This movie tells the story of Louise and her friends in Paris. They spend their time in the metro, playing, loving and breaking the laws. By chance she meets Remi, a homeless ladies’ man with an excellent supply of pick up lines and self-assured charm. The meeting between Louise and a young boy will bring some “romance” into their violent world. Unlike her pals, she does have a home to go to, but the girl is following some half-baked theory about how the adrenaline of real life is in the risks of petty crime and edgy survival on the street. The city is the gang’s oyster, until Louise is arrested, prompting a sort of psychic break between who she is and who she’s been pretending to be.
A movie about today’s youth, about people living on the edge of society, in the oppressive but poetic world of the Paris metro.
“Little is known about mono-monikered wunderkind Siegfried, but his first feature Louise (Take 2), speaks for itself.
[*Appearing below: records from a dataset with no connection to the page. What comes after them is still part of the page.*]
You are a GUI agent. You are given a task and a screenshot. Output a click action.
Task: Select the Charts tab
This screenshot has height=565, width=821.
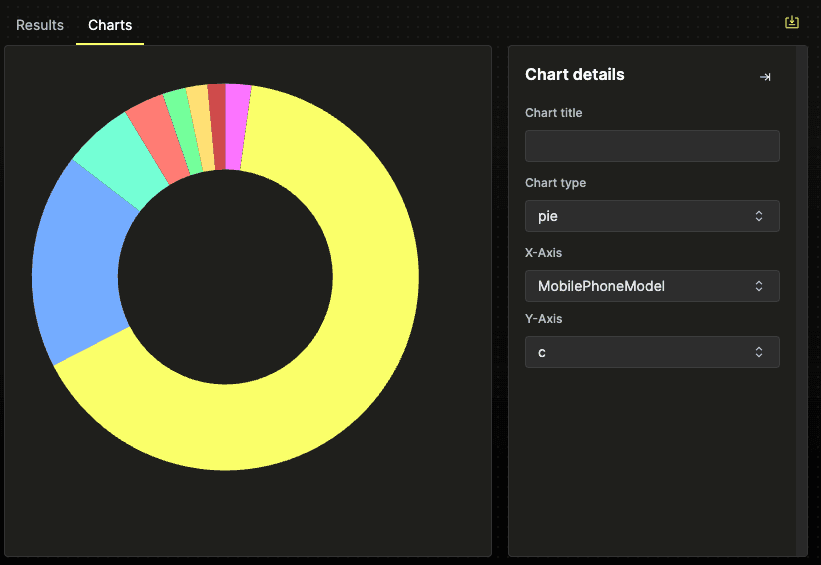click(110, 25)
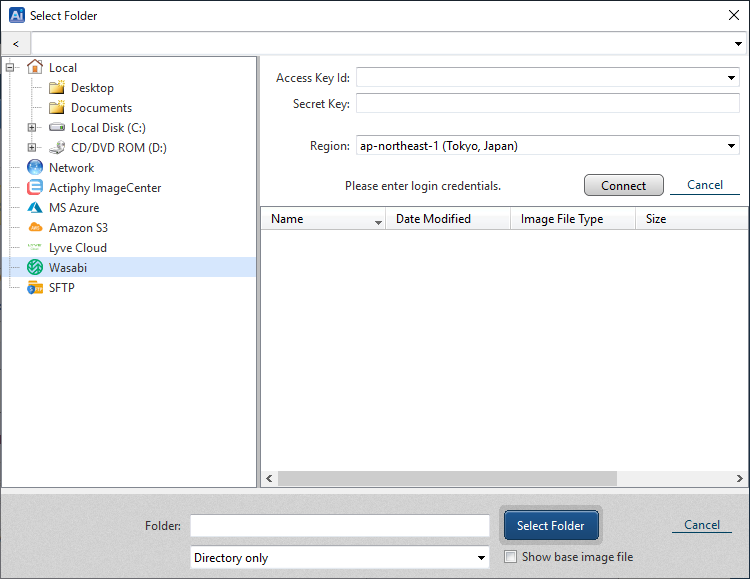Click the Lyve Cloud icon

click(x=35, y=247)
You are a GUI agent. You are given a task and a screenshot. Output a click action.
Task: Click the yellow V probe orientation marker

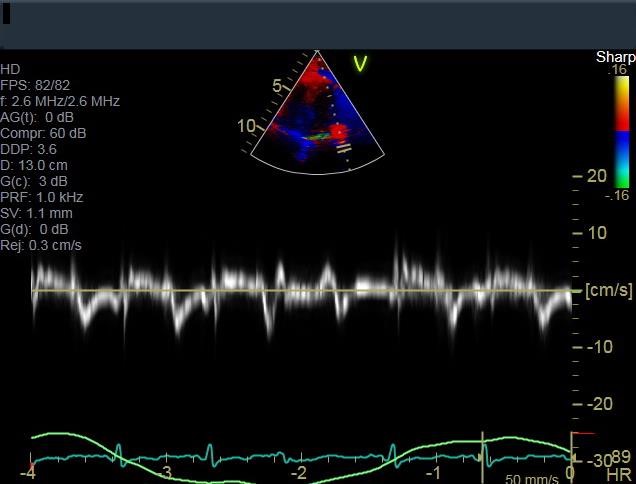pos(360,64)
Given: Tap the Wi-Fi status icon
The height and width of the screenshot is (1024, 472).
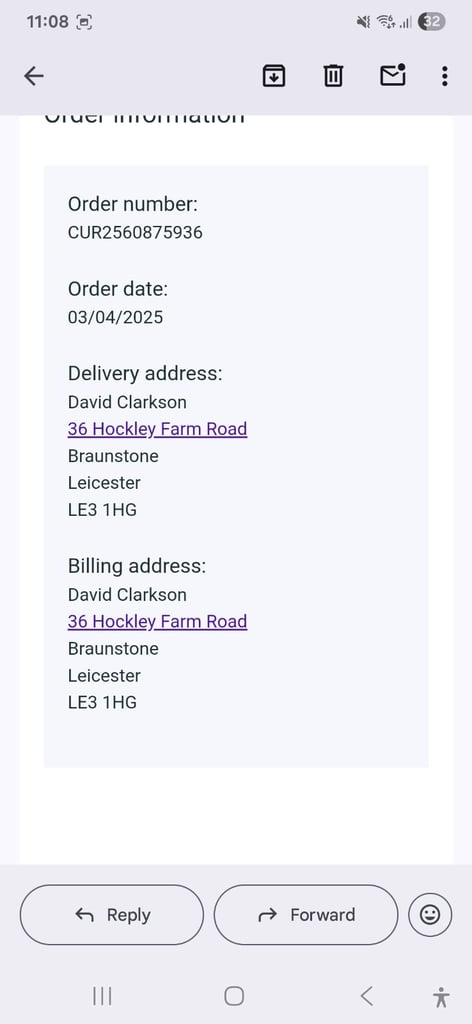Looking at the screenshot, I should [385, 22].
The film careens around with a verve and immediacy that will appeal to youth, but tackles the big existential questions with flimsy whimsy that may irk adults.
As Leos Carax did with Lovers on the Bridge (1991), Siegfried incorporated real homeless individuals into his tale. With their weather-beaten faces and chewy delivery slowed by drink, they are free of artifice and project their own dignity. But the movie takes forever to intimate that there might be a gulf between playing at being down-and-out and the real article.”